Stated task: Swap "Power" for "Torque" in everything from the line containing "Where should I" down to the end of the lines, and rewrite only those lines with nothing else changed. Leave the pictures out of your answer.

++++++

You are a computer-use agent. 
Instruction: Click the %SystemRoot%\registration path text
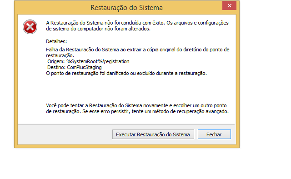98,61
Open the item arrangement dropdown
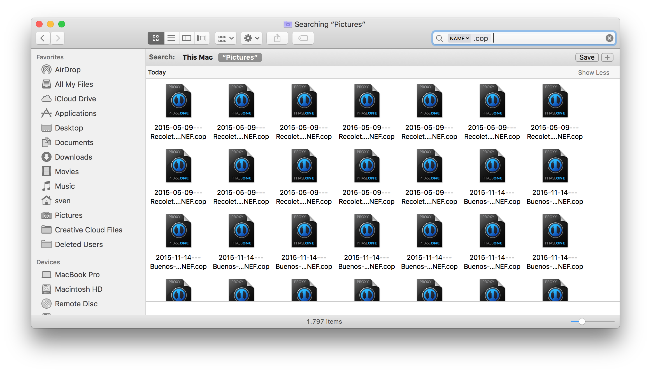The width and height of the screenshot is (651, 373). (226, 38)
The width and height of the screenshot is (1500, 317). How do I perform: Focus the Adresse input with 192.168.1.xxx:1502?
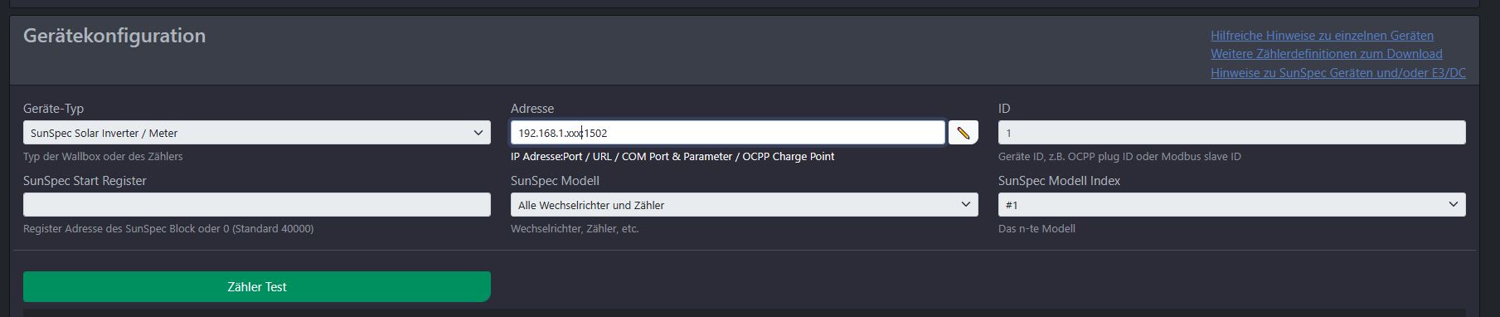click(727, 133)
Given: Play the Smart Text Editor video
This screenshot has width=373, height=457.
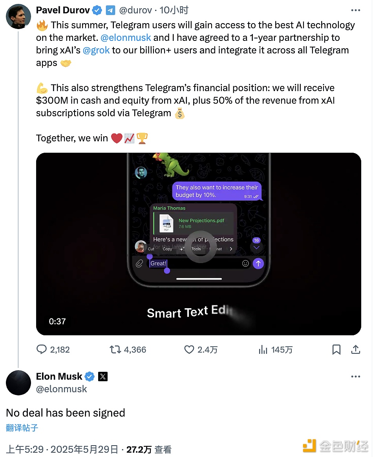Looking at the screenshot, I should tap(198, 244).
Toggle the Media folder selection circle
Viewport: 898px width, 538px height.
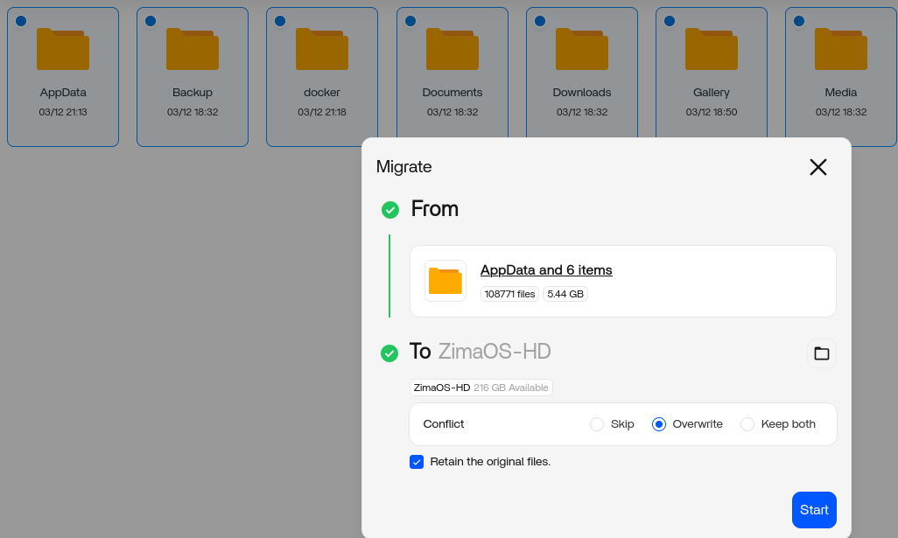coord(799,21)
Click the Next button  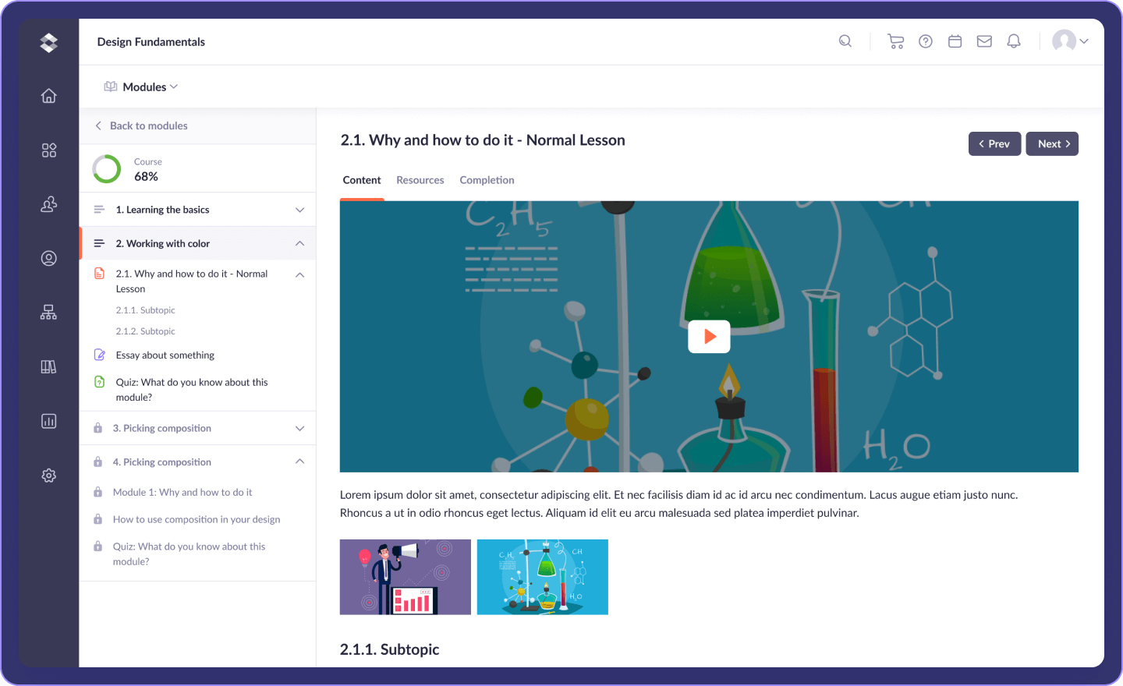coord(1052,143)
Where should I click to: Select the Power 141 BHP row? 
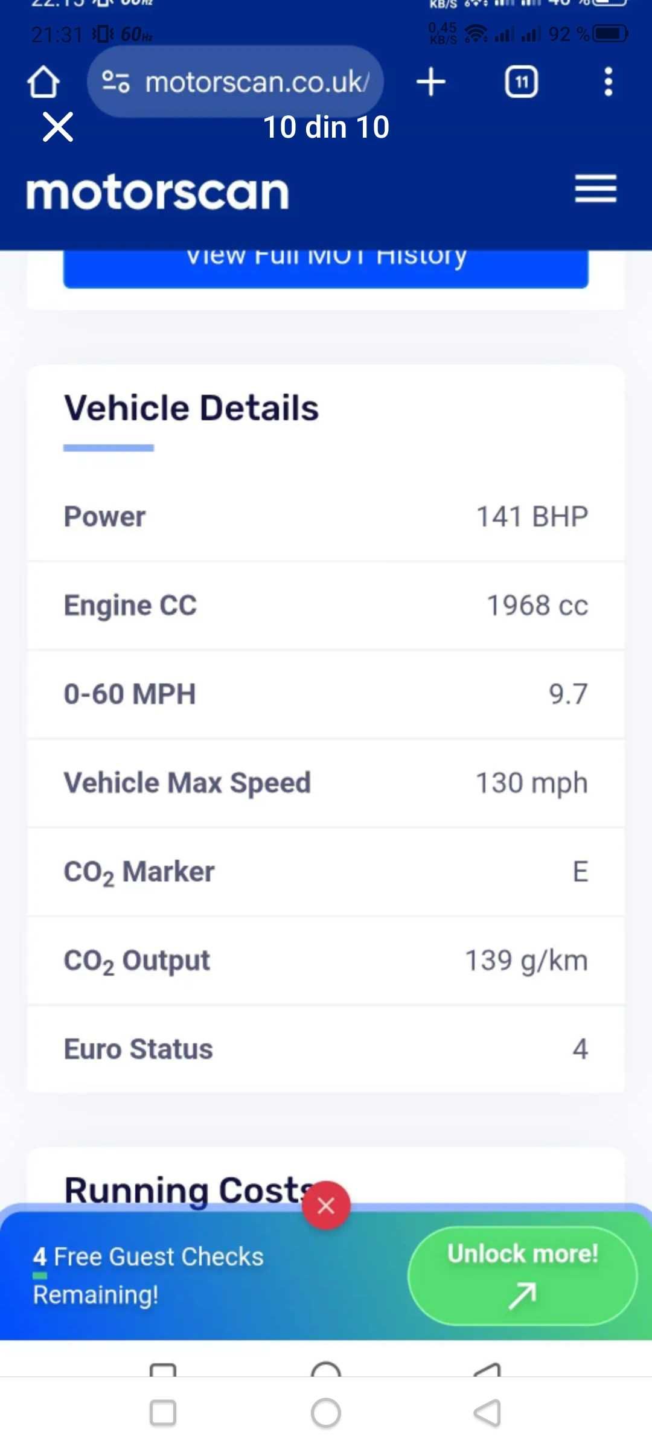(326, 517)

++++++

Exercise response:
Where should I click to: Select the Torque 141 BHP row? 
(326, 517)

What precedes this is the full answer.